張揚心裏一驚,緊著躲,可是卻來不及了,他和包師傅走了個頂頭。
“真是踏破鐵鞋無覓處,得來全不費功夫,這回看你往哪跑?”包教練一把抓住了張揚。
“包教練,好久不見很是想念,抓我可是有失體麵,咱們師生關係這麽好,不能動口不動手嗎?”張揚連說帶笑的的一陣避重就輕的開脫。
“這裏是說理的地方,要不也把顏教練叫來,咱們來了當堂對質。”包教練對前些日子的事耿耿於懷,在駕校裏他可沒吃過這種虧。
“包教練,你看。”張揚還怕包教練這手嗎?
幸好他早有準備,對付包教練和顏教練他有招。
“這個我不管,你請客不能讓我掏錢,你隻把我掏的那份掏了就行了,顏教練那份咱們不管。”包教練可謂退一步求其次,有時候隻能先保全個人利益,至於別人的利益還是少管為好。
從張揚身上要錢可是從他身上割肉,能夠要一個人的已經不錯了。
如若連顏教練掏的飯錢一起要,豈不是多此一舉?
人不為己天誅地滅可是有道理的,他包教練不能犯這種低級的錯誤。
“就是把顏教練叫來我也不怕,教練請學員吃頓飯怎麽啦?我問心無愧。”張揚隻能硬撐著,從氣勢上壓製對方才能占具主動權。
占據主動權後才能編出個理來。
“叫你鴨子的嘴死硬,走,去民警那邊評評理。”包教練用力拽著張揚向裏走。
“誰怕誰?有理走遍天下無理寸步難行。”張揚把包教練的手拿開雄赳赳氣昂昂走了過去。
“呂所長,抓住了個騙子,騙吃騙喝的騙子。”包教練一眼看見呂子喬走過來,趾高氣揚的說。
“騙子?!”呂子喬看著張揚有些奇怪。
說別人是騙子可以信,說張揚是騙子打死他都不信。
“呂所長,別聽他的,我可是堂堂正正的好人,前些日子不是學駕駛,拿本後倆教練請我吃了頓飯,這不包教練現在後悔了,非說我是騙子。”張揚知道在呂子喬麵前更要據理力爭,如果露了怯正好中了包教練的計。

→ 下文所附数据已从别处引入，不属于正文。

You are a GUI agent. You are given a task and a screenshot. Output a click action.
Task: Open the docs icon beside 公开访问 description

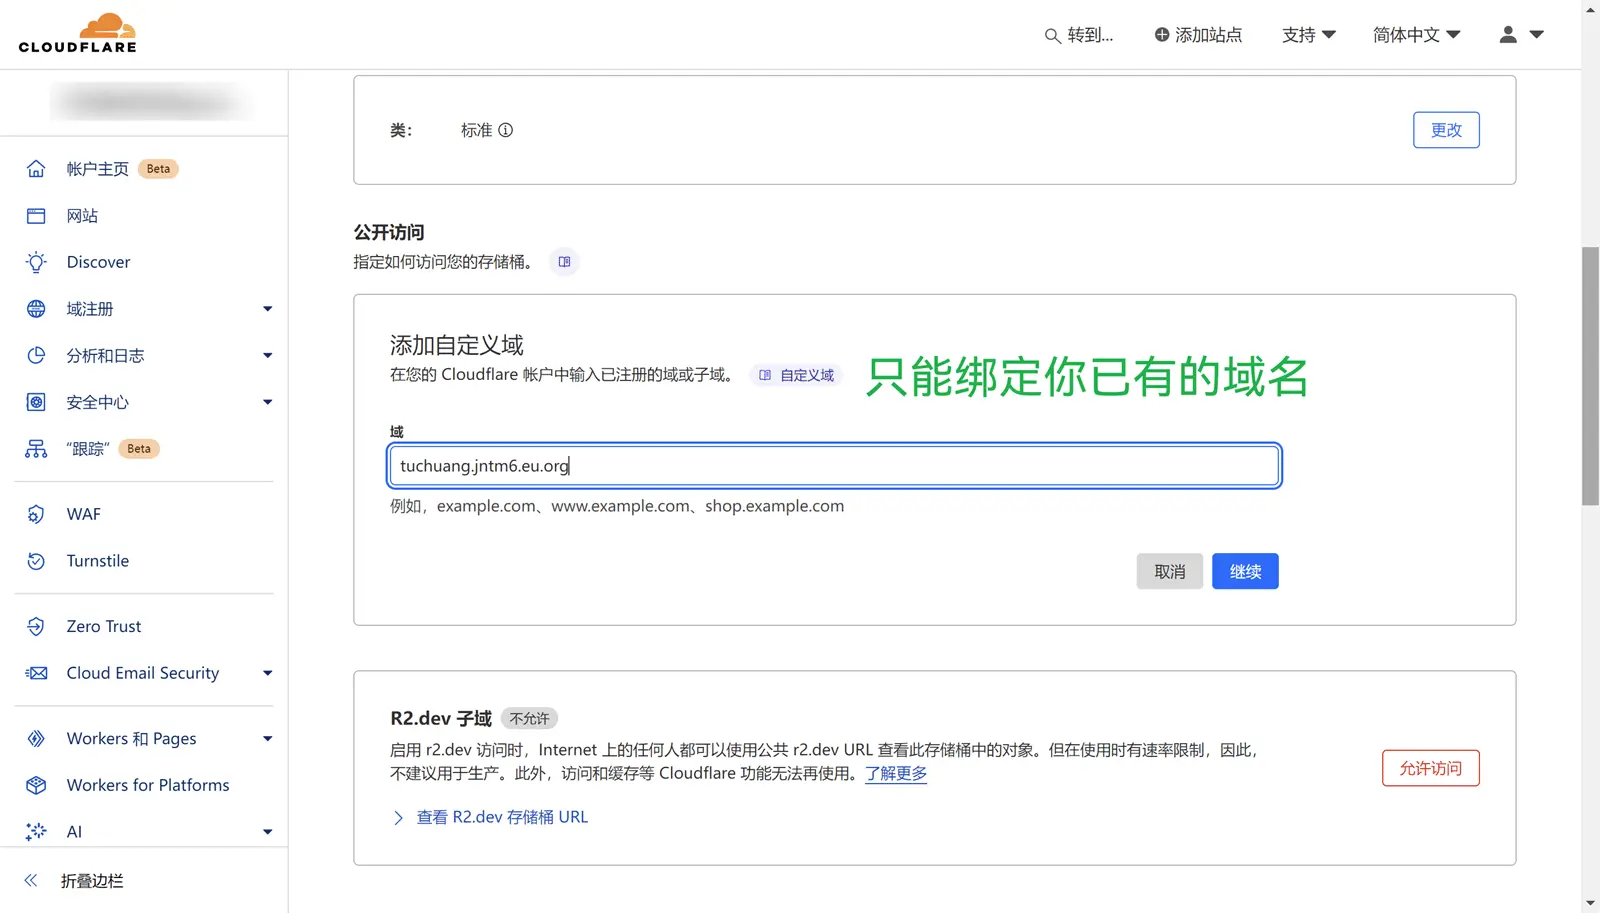pyautogui.click(x=564, y=262)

“來,到我辦公室裏說明白。”呂子喬知道這事是小事一樁,不過這種事最好低調處理。
越低調越好處理,又不是什麽大事。
“呂所長,事情是這樣的,張揚作為我的學員,他拿到本後坑了我一把,說是他請客,吃完飯不言聲溜了,這事你可要主持公道。”包教練一進辦公室便訴起苦來。

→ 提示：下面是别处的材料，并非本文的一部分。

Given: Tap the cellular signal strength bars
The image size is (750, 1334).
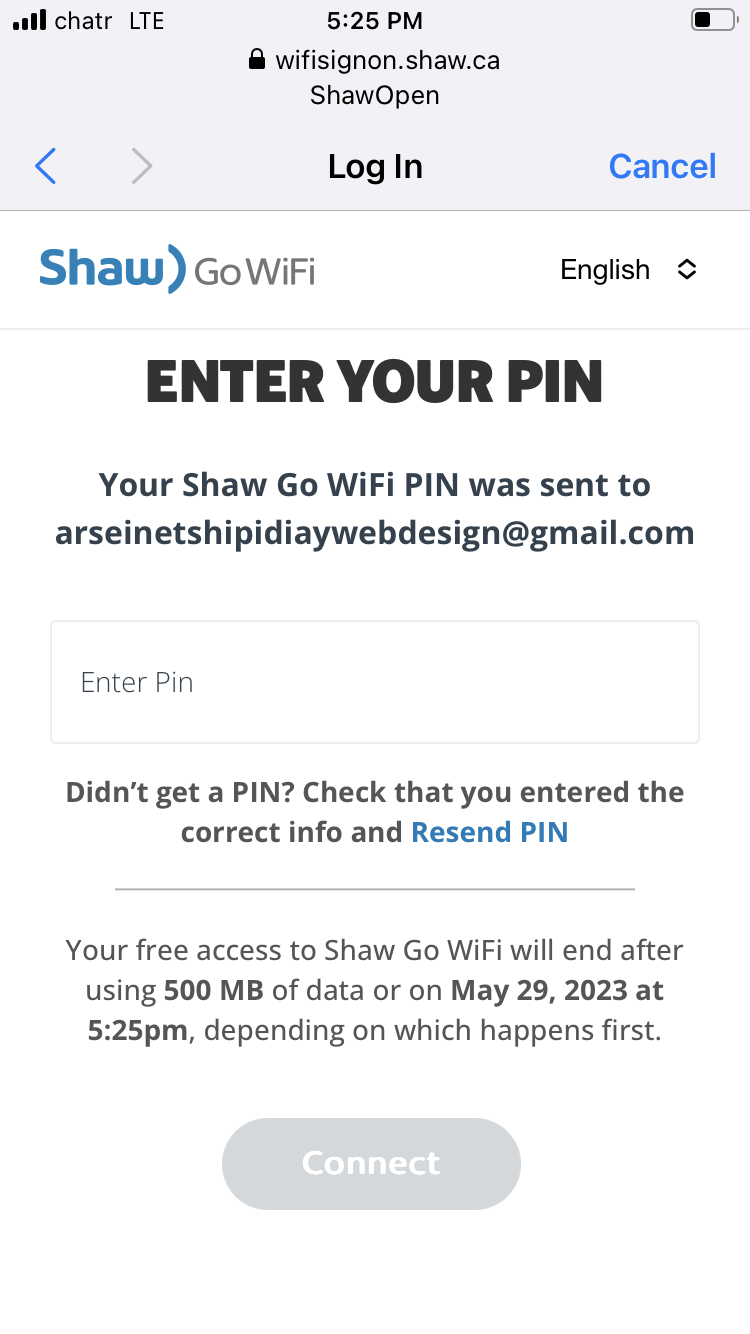Looking at the screenshot, I should click(30, 20).
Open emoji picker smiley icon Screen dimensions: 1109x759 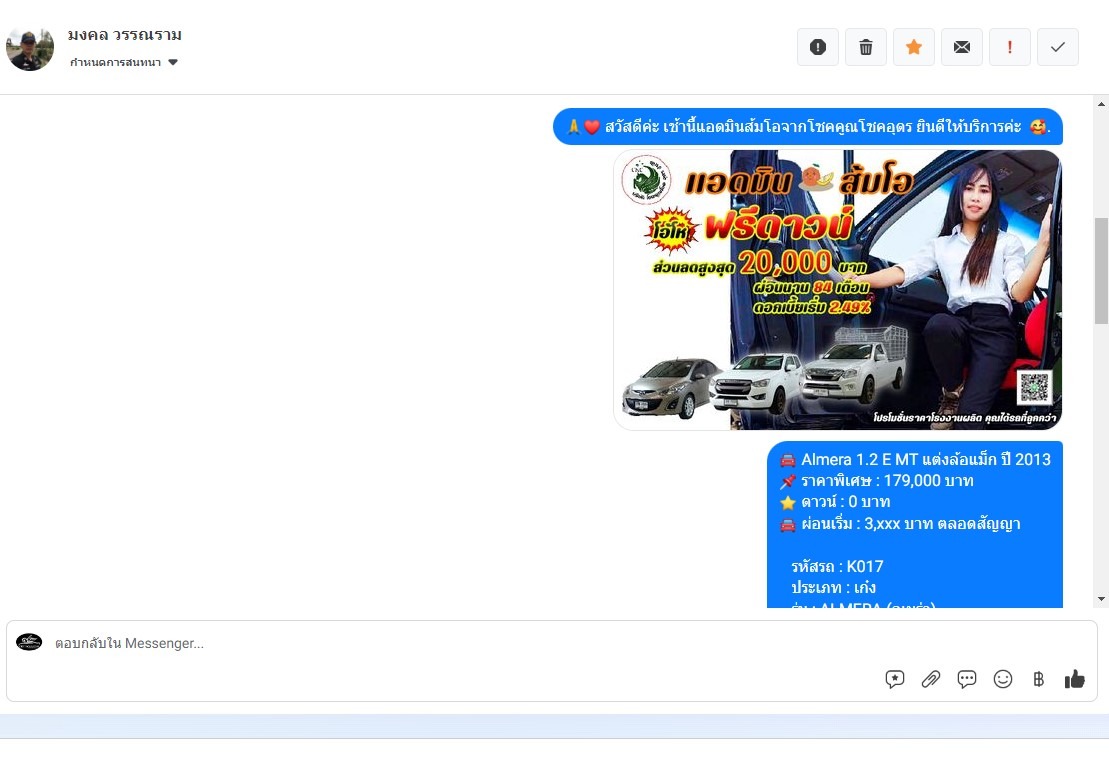(1003, 679)
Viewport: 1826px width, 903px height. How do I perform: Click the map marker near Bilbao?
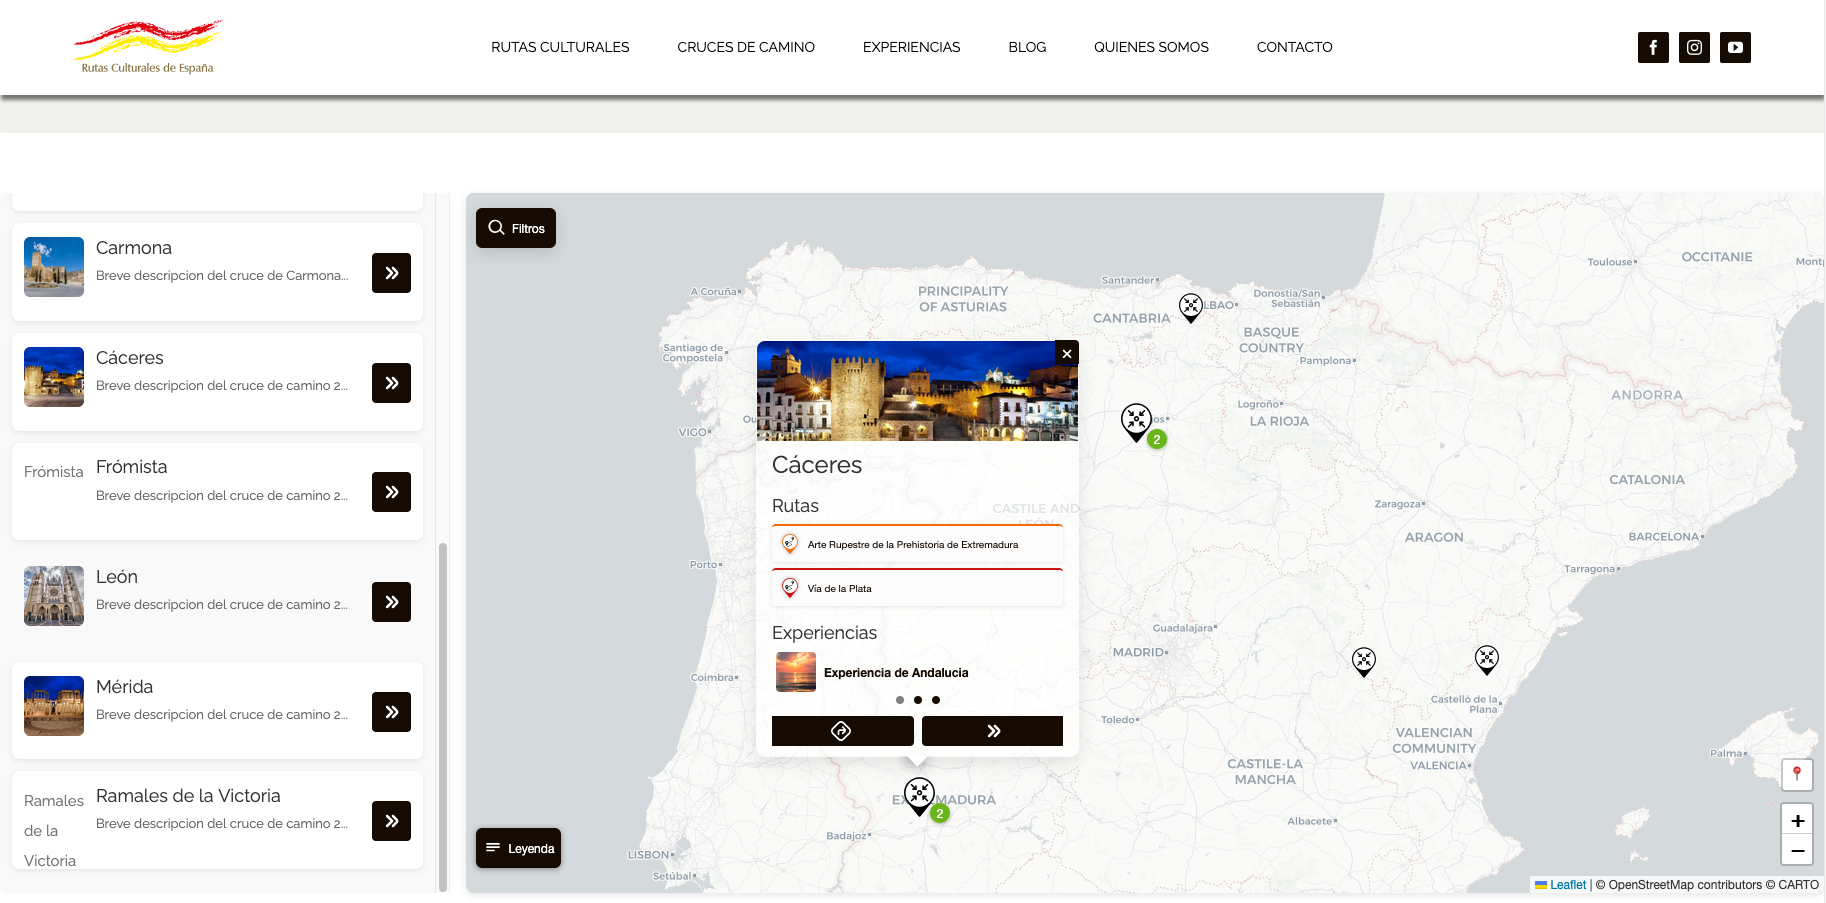coord(1190,307)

“呂所長,事情是這樣的,包教練和顏教練平時收我的小禮物後覺得有些過意不去,這才和顏教練請我吃飯,我這裏可有證據。”說著張揚拿出手機放了他有心錄的視頻。
於是張揚特別錄的視頻又重新展現了一遍。
“這事我明白了。”呂子喬可是久經沙場的老將,眼前這點事他一看就明白。
“要不把顏教練和你們駕校裏的領導請來,這種事你們駕校應該能處理。”呂子喬看了下包教練,等著他的答複。

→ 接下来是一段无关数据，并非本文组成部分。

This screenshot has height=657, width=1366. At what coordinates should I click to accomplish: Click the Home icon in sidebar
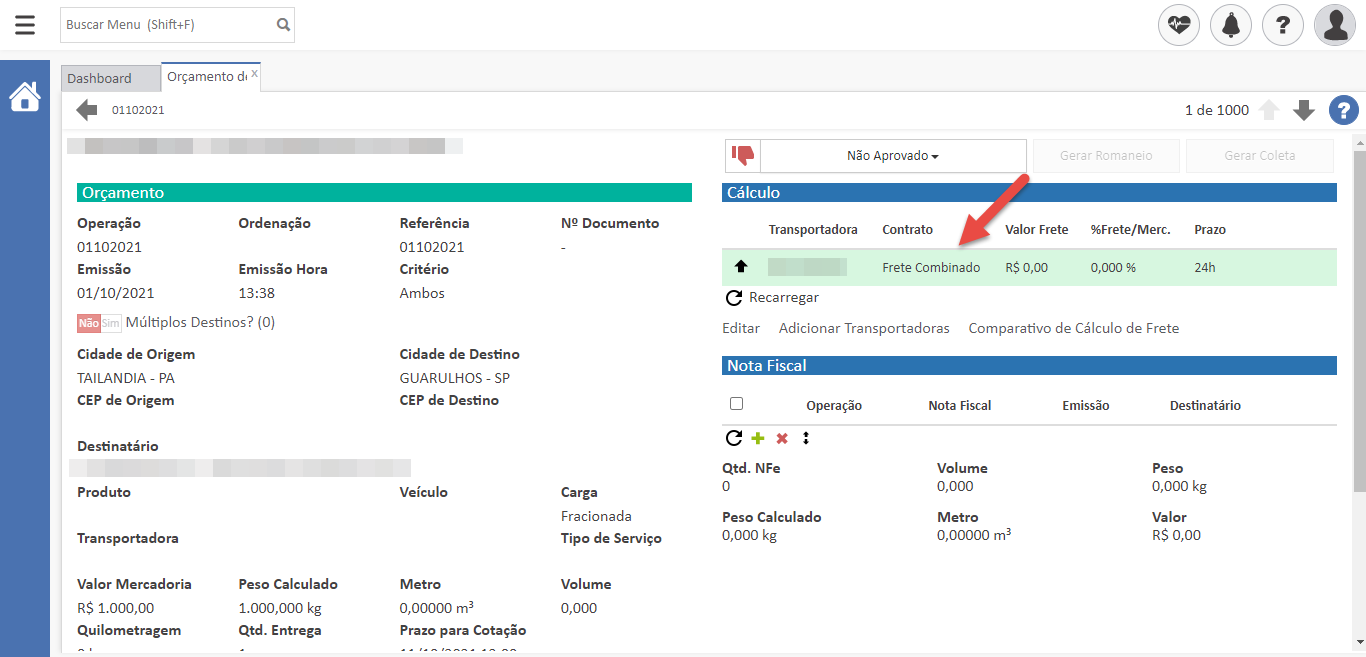tap(25, 97)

駕校對教練收學員的禮物處理起來挺嚴厲的,這些事包教練懂,呂子喬也懂。
張揚豈能不懂?
“別了,秀才遇到兵有理說不清,就算我和顏教練倒黴。”包教練一聽要請駕校的領導熊了。
包教練灰溜溜的往外走,臨走時還凶巴巴的瞪了張揚一眼,這一眼有怨有恨,跟一把刀子一樣在張揚身上一陣狂砍。
“呂所長真是斷案如神,呂所長可是個好領導。”張揚真是感恩戴德,把呂子喬誇上了天。
“別得了便宜賣乖就行,以後不能這樣了。”呂子喬知道張揚使了手段,要不包教練能那麽衝動?